---------- Selected excerpt ----------

An answer and activity book for kids who are going to court.
Copyright© 2014 by the Ontario Ministry of the Attorney General All rights reserved.
Ministry of the Attorney General
Program Ontario Victim Services
18 King Street East, 7th Floor
Toronto, Ontario M5C 1C4
ISBN 978-1-4606-3877-4 (HTML)
This book is available in alternate formats upon request.
Ce livre est également disponible en français.
Created by Victim/Witness Assistance Program, Ministry of the Attorney General
Hi, I'm Yasmin. My friends Alex and Teresa and I have an important job to do. Just like you. We have to go to court and tell the judge about something. Maybe it's something we saw or heard. Maybe it's something that happened to us. Whatever it is, telling the judge about it makes us witnesses. By reading this book, we'll learn about being witnesses. Together we'll think of questions to ask that can make our job easier. We'll also find out about court and the people who work there.
In most towns and cities, there is a building called a courthouse. It's a place where judges, and sometimes juries, decide if someone has broken the law.

----------

> **Things to do**
A) Reproduce the part of the court guide for kids from "An answer and" to "disponible en français.".
B) In the court guide for kids, what is the building called where judges, and sometimes juries, decide if someone has broken the law?
C) Carry the court guide for kids forward from its last sentence.

---------- Information provided ----------

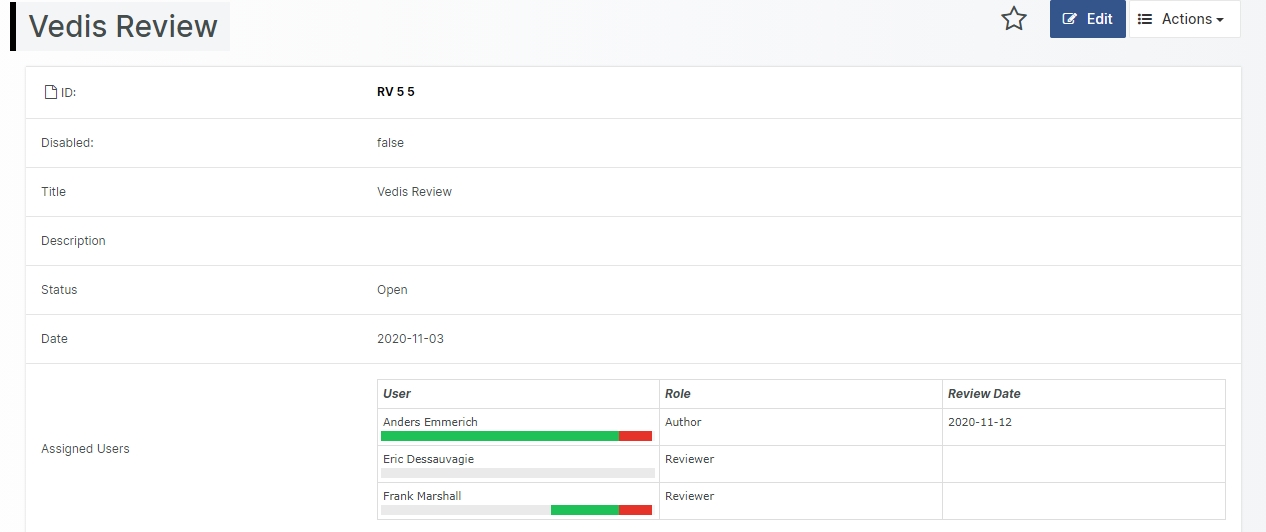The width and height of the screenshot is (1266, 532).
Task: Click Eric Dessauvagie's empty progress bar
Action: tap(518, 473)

----------
---------- Information provided ----------

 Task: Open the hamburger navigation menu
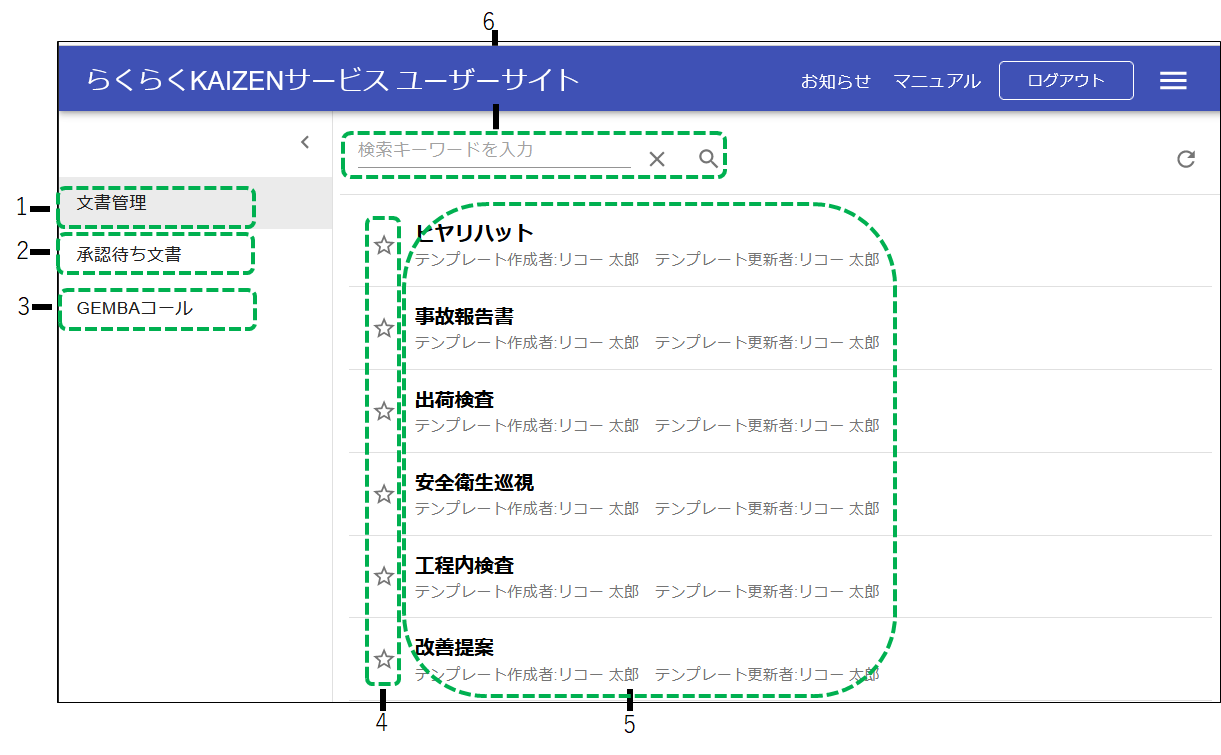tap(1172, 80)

----------

> **Answers to the exercises**
A)
An answer and activity book for kids who are going to court.
Copyright© 2014 by the Ontario Ministry of the Attorney General All rights reserved.
Ministry of the Attorney General
Program Ontario Victim Services
18 King Street East, 7th Floor
Toronto, Ontario M5C 1C4
ISBN 978-1-4606-3877-4 (HTML)
This book is available in alternate formats upon request.
Ce livre est également disponible en français.

B) A courthouse.

C)
A lot happens before people get to court. First there is a complaint. That's when someone speaks to the police and accuses another person of breaking the law. Then there is an interview, which is a meeting with the police or Crown. Next, a charge is laid, which means the police believe the accused person has broken one or more laws. Finally, there is a trial. A trial is a hearing that takes place when the accused pleads "not guilty" and witnesses (like you!) are required to come to court to give evidence.
Dress to be neat and comfortable. Eat a snack. Go to the washroom.
It is the judge's job to listen carefully to everything that everyone says in court. The judge decides whether or not a law has been broken. The judge sits at the front of the courtroom and he or she may ask you some questions. One of the questions you may be asked is, "Do you promise to tell the truth?"
The Crown Attorney helps us to do our job as witnesses. The Crown does this by asking us questions so that the judge can listen to the answers. Sometimes the Crown wears a robe for court. You may hear the Crown Attorney call the defence lawyer "my friend" when they talk in court. This does not mean that they are friends like you and your friends are, it is just what they call each other to show respect.
The accused is the person who the police have charged with breaking the law.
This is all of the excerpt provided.